Matthew Bryan-Amaning has the ability to play great defense because of his athletic ability, but he has yet to make good on that potential, something that is keeping him from climbing any higher on draft boards than the late portions of the second round.
He doesn't have a superb shot or set of post moves, but his speed and agility make him a premier threat in the fast break.
Any time a guy is nicknamed "Top Flight," it's a good bet that he's fairly athletic.
Dayton's Chris Wright might not have a complete skill-set with the basketball yet, but he can flat-out soar. He's amazingly quick and explosive, can beat almost anyone with his lighting-fast first step and typifies the Flyers nickname that belongs to his college.
Whoever ends up playing with this guy is going to love throwing him some lob passes and watching him corral even the errant passes and jam them home through the rim.
Bismack Biyombo, a Congolese center, has absolutely exploded onto the draft scene in recent days.
It was just a short while ago that no one had heard of him, but now Biyombo is being hailed as a potential lottery pick. That's just how the hype train works.

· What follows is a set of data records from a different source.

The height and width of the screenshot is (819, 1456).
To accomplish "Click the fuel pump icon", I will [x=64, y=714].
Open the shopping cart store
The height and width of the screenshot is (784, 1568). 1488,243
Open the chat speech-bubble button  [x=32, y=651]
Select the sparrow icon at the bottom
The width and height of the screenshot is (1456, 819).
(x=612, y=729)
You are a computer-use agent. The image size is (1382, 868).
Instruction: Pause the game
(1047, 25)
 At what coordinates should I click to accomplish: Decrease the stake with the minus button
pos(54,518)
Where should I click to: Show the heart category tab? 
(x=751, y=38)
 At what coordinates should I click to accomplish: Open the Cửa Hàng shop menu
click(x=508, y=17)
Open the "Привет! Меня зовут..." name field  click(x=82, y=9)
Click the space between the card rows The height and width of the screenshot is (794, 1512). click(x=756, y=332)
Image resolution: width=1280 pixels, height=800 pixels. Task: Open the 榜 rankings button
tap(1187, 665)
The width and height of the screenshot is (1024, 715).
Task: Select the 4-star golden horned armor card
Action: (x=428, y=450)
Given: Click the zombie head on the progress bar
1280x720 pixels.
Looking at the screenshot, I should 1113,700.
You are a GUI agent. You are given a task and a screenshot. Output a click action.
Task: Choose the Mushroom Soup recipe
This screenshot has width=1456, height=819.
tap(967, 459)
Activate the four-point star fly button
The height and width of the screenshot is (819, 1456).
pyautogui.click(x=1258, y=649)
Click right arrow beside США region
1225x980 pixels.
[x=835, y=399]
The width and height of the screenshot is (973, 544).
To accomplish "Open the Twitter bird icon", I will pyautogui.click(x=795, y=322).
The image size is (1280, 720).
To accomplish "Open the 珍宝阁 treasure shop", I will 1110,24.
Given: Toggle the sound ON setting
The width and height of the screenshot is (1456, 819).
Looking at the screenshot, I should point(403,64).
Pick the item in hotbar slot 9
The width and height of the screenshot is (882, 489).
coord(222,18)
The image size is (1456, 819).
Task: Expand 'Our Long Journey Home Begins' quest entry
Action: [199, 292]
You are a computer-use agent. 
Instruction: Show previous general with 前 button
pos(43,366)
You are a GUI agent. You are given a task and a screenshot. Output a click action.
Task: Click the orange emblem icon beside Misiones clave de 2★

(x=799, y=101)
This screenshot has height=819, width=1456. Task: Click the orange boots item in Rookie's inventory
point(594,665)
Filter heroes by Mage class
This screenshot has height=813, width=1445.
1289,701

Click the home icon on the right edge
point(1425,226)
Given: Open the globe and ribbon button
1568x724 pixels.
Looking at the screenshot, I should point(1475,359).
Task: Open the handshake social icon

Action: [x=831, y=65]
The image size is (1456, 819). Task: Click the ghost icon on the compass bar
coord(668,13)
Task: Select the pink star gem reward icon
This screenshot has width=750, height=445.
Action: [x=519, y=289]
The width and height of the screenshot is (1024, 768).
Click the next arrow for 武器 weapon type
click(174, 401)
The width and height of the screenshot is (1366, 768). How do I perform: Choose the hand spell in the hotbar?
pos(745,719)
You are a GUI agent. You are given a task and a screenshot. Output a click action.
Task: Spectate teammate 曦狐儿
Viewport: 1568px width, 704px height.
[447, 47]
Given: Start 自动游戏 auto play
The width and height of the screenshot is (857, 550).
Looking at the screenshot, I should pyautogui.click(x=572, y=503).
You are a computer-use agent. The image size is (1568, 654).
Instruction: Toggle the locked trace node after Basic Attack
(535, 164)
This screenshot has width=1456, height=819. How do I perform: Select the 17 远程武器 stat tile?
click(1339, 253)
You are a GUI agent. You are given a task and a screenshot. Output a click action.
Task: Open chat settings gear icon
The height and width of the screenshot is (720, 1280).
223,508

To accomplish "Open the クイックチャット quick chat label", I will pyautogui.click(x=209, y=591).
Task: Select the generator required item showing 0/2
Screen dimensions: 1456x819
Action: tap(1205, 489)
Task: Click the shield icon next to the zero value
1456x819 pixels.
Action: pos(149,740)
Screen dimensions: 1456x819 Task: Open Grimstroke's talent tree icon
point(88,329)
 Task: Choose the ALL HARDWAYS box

Biyombo displayed his ridiculous athleticism time and time again during the Nike Hoops Summit, where he recorded 12 points, 11 rebounds and 10 blocks for the first triple-double in the game's history.
Biyombo can reach as high as 9'3" without leaving his feet, but he can still jump quite well. Something tells me we'll be hearing from him for a while.
Travis Leslie is without a doubt the most athletic man entering the 2011 NBA Draft. In fact, he's the only prospect who was deemed worthy of a 10 out of 10 rating in the athleticism category by NBADraft.net.
As a student at the University of Georgia, I've had the pleasure of watching Leslie play throughout his entire collegiate career and I'm very upset that it's coming to an early close.
Leslie may not possess as many basketball skills as others in the draft, but boy can he jump. I can't even count the number of times that he's made my jaw drop.
Whether it was the posterization of DeMarcus Cousin two seasons ago or the numerous alley-oops he seems to throw down every single game, the plays that Leslie makes always belong on highlight reels.